The eerie thing about blogging is how aware you become of themes in your life, depending on the week. This week's theme seems to be "Who the hell am I?"
For instance, this morning there was a message in my inbox from Mr. New Boy. It read, "I found an old picture of you."
The following image was attached.
Yes, yes, I deserved that after telling him he looked like Keith Gordon. But it's clearly not who I am. I'm much cuter.
Message number two was from Chuck:
"The &**#ing DMV wouldn't let me register the $%#^ing new plates for the car because your %%^&ing last name doesn't match mine and the %^#&ing guy didn't believe you were my wife."
And here we are. The name changing issue again rears its ugly head.
Sometimes I wish my last name had been Snuffleofagusapelouski. Or Guggeinhickup. Then I would have loathed it and gleefully adopted my husband's last name. Instead I have spent 33 years very content with my name. And my dear husband, who is secure in his masculinity—blah blah, barbells and beer—hasn’t asked me to change it.

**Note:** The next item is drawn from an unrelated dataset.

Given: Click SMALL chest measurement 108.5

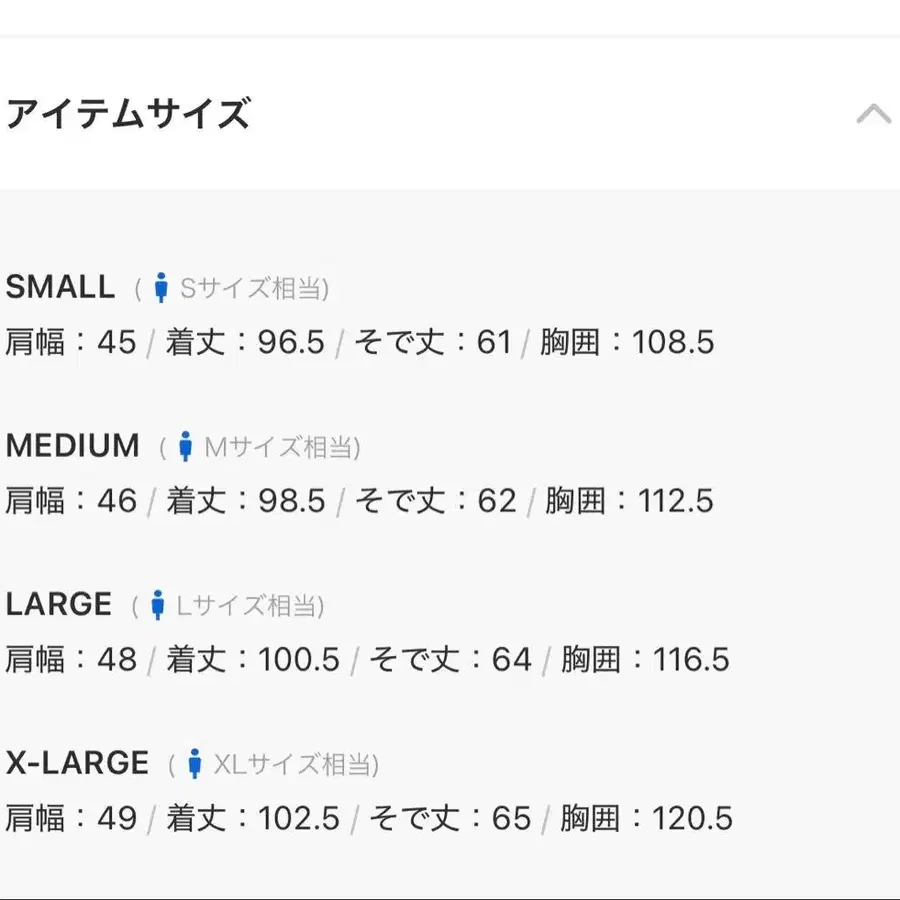Looking at the screenshot, I should point(673,342).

Lately it's becoming apparent that life would be a lot easier if I did change it. Like when I make doctor's appointments for Junior and the doctor can't find his chart because it's under a different name. Or like when my dad writes me a check for Junior's birthday and he makes it out to my "married" name when he knows very well that I haven't changed my name but he's old fashioned and wants to slight my decision.
I don't know what to do. Hyphenation isn't an option. I think if you're going to go ahead and do it, you should go ahead and do it. With gusto!
Which leads me to Chuck's last name. It has plenty of gusto. It's rather, um, festive. It's the kind of name that appears on bar signage. That drunk people yell out. The kind of party name that makes a very serious first name for your child a necessity.
So there you have it. I don’t have big ass hair but my last name could soon be all the party I need.